Trecho citado:
+--
O trabalho que dá

Muitos perguntam sobre ao trabalho que dá escrever uma crônica por dia: “De onde você tira tanto assunto?”. Difícil explicar os desígnios de um autodidata, “ignorante por conta própria”, no dizer do poeta Mário Quintana.
Mais fácil é comparar o jornalista ao beque de futebol de várzea que, com a bola sobrando na pequena área aos 48 do segundo tempo, não tem outra alternativa se não obedecer a ordem do técnico: “Bola pro mato, que o jogo é de campeonato!”. Ou seja, com ou sem inspiração, o jornal tem encontro marcado com o leitor.

Nos meus tempos de cartunista, quando tinha que desenhar uma charge por dia, meu filho Pedro chegou a me perguntar: “Ainda te pagam pra fazer isso?”. A gente ganhava pouco, mas se divertia muito. Se ainda desenhasse diariamente, hoje seria grato à Dilma Rousseff. Por falta de uma ideia melhor, desde sempre o que vem em socorro do chargista é o dragão da inflação.
+--
Dados registrados:
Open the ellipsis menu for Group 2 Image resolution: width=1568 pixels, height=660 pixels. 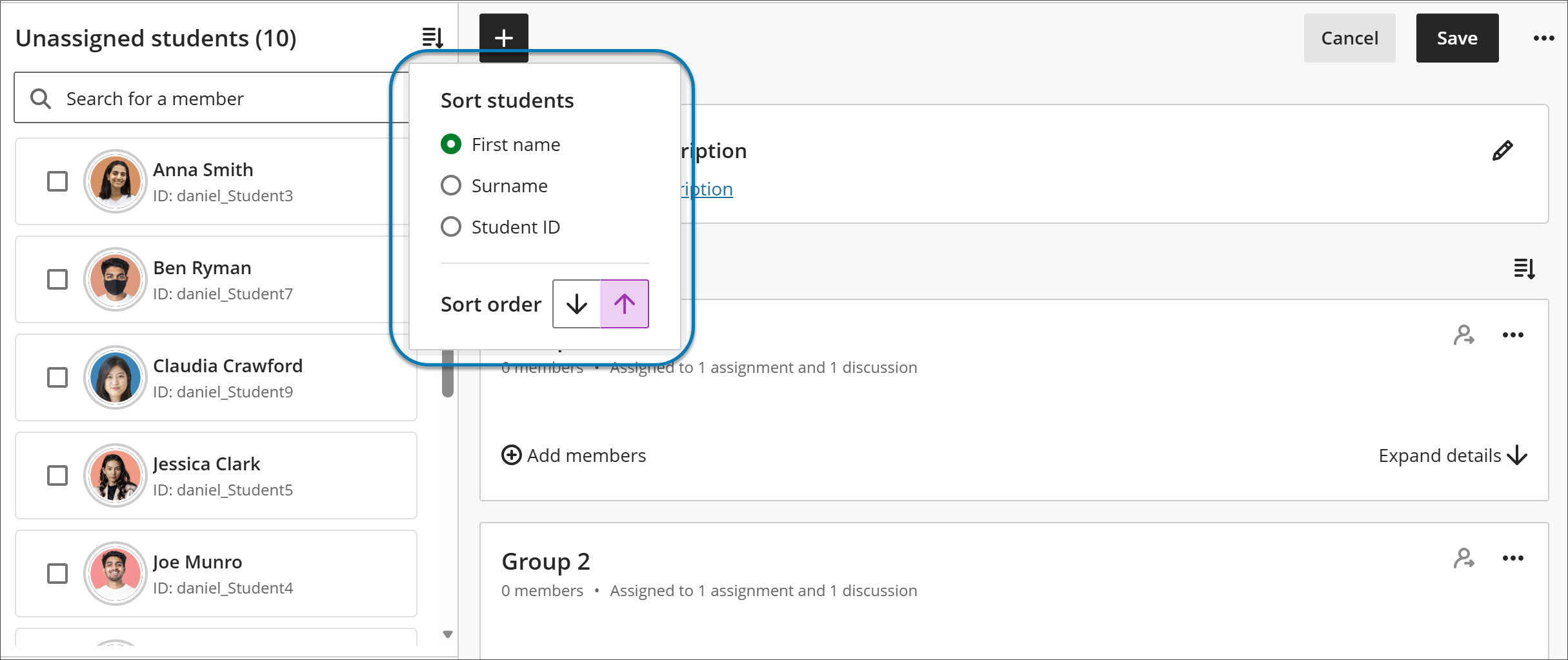pyautogui.click(x=1513, y=557)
+--
Tarefas:
- a) Responda com base no trecho:
(i) A qual poeta o autor atribui a expressão "ignorante por conta própria"?
(ii) Que ordem do técnico o beque de futebol de várzea obedece?
(iii) O que sempre vem em socorro do chargista?
- b) Copie do trecho, sem qualquer alteração, a passagem que começa em "Muitos perguntam sobre" e termina em "com o leitor.".

Respostas esperadas:
- a)
(i) Mário Quintana.
(ii) "Bola pro mato, que o jogo é de campeonato!"
(iii) O dragão da inflação.

- b)
Muitos perguntam sobre ao trabalho que dá escrever uma crônica por dia: “De onde você tira tanto assunto?”. Difícil explicar os desígnios de um autodidata, “ignorante por conta própria”, no dizer do poeta Mário Quintana.
Mais fácil é comparar o jornalista ao beque de futebol de várzea que, com a bola sobrando na pequena área aos 48 do segundo tempo, não tem outra alternativa se não obedecer a ordem do técnico: “Bola pro mato, que o jogo é de campeonato!”. Ou seja, com ou sem inspiração, o jornal tem encontro marcado com o leitor.